### Task goal
Rewrite everything from the start of the material down to the line containing "click(x=562, y=121)", that line included, as a numbered list with no blank lines. Leave the pictures out.

** Begin Material to process **

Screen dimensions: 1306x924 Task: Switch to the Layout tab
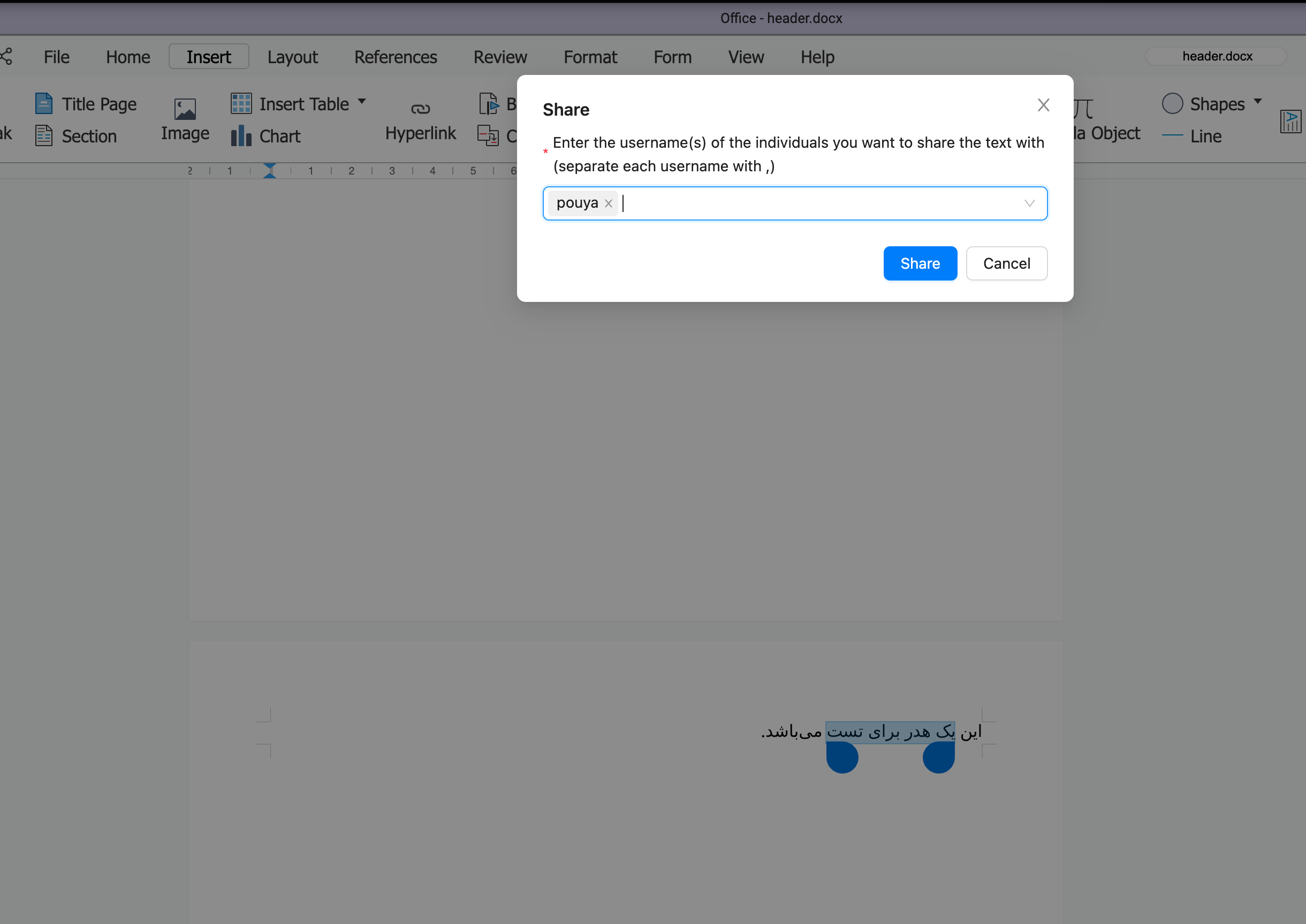292,57
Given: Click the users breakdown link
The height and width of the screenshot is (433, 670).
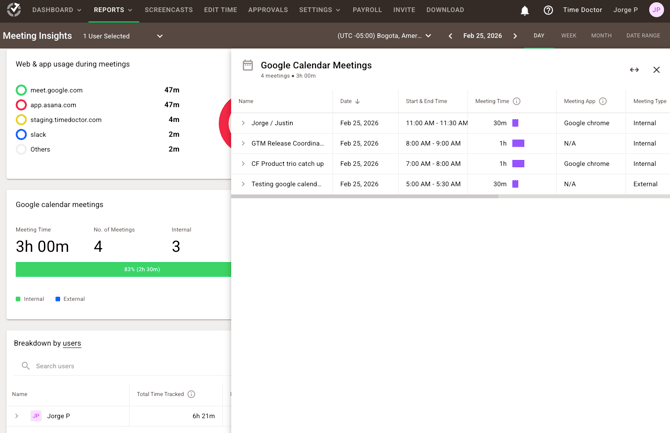Looking at the screenshot, I should tap(72, 343).
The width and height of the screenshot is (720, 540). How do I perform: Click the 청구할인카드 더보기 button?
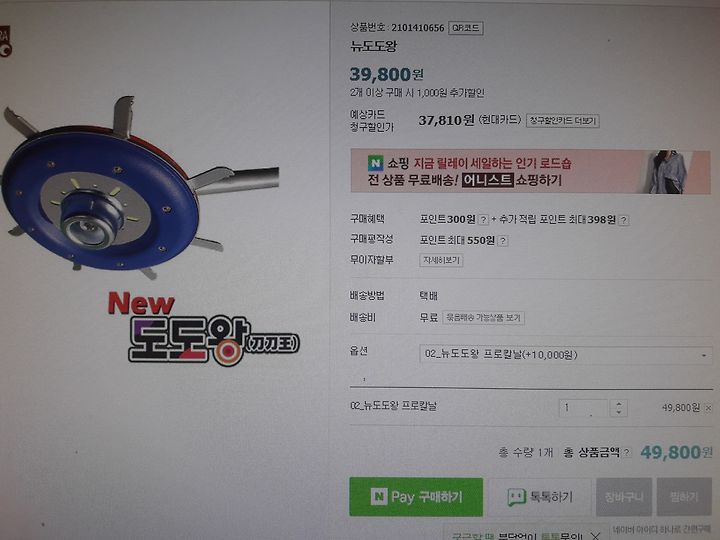click(x=562, y=121)
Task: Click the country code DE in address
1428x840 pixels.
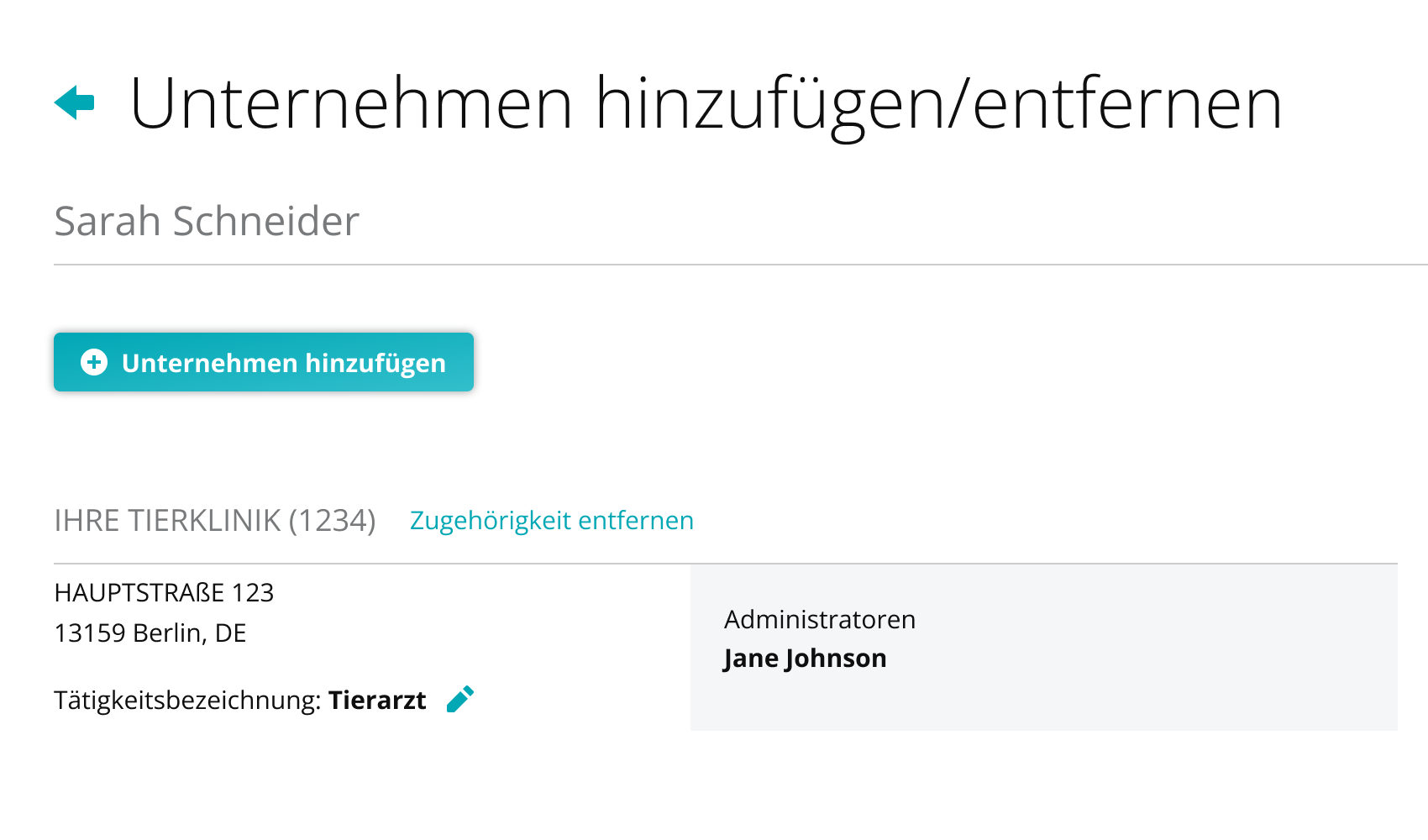Action: [230, 633]
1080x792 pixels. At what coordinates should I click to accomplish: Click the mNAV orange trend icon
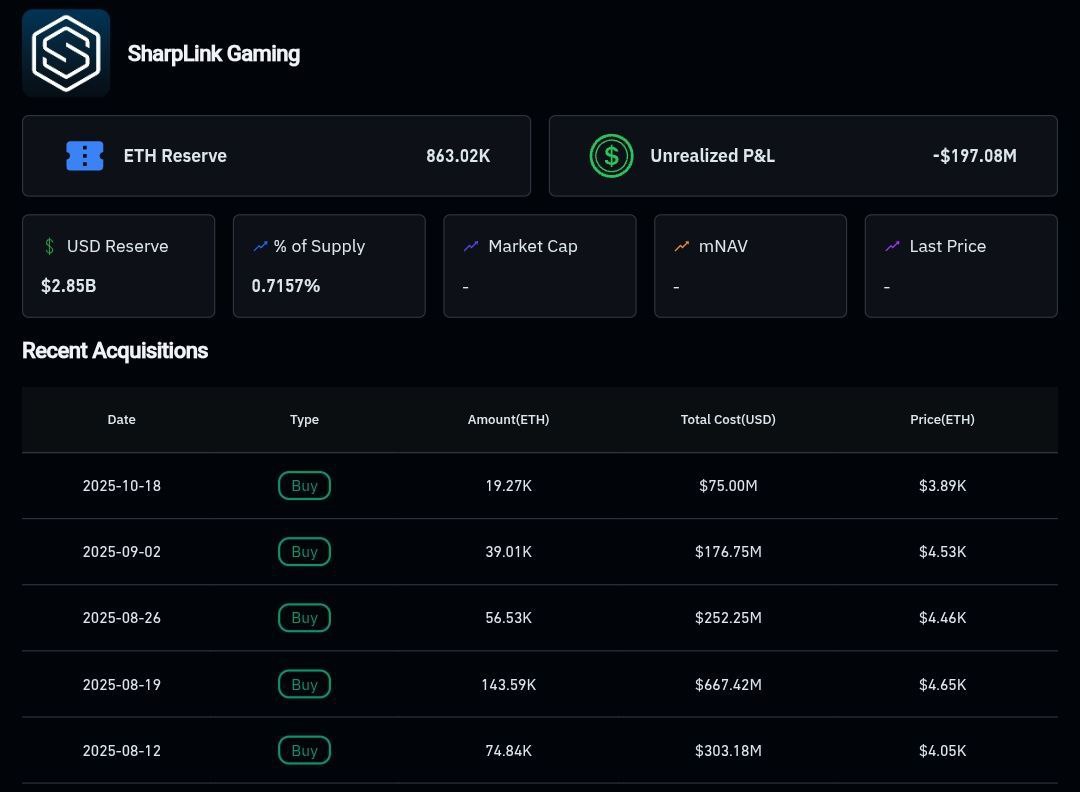click(x=681, y=245)
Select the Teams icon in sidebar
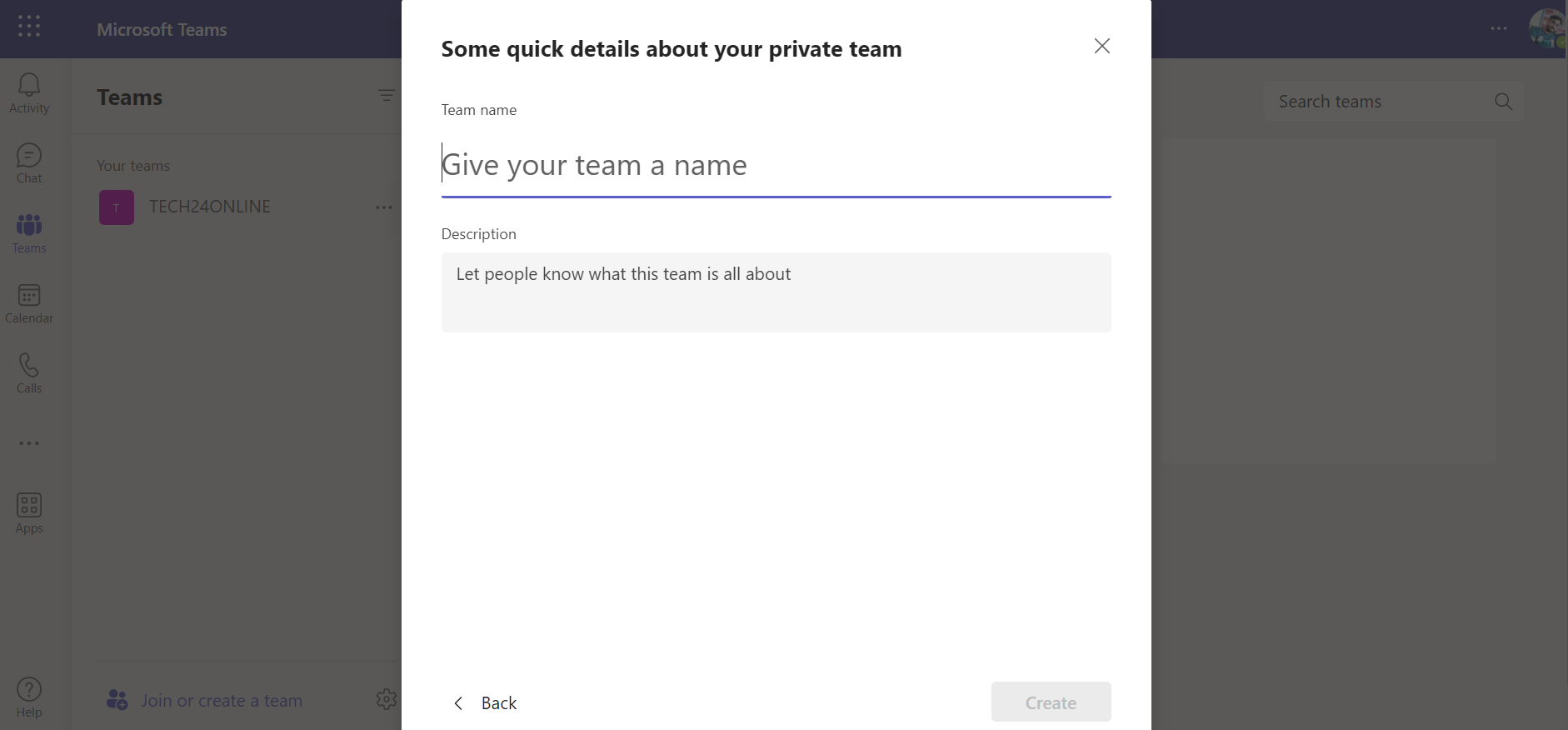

** End Material to process **

### Full output
1. Screen dimensions: 1306x924 Task: Switch to the Layout tab
2. 292,57
3. Given: Click the users breakdown link
4. The height and width of the screenshot is (433, 670).
5. Looking at the screenshot, I should tap(72, 343).
6. The width and height of the screenshot is (720, 540). How do I perform: Click the 청구할인카드 더보기 button?
7. click(x=562, y=121)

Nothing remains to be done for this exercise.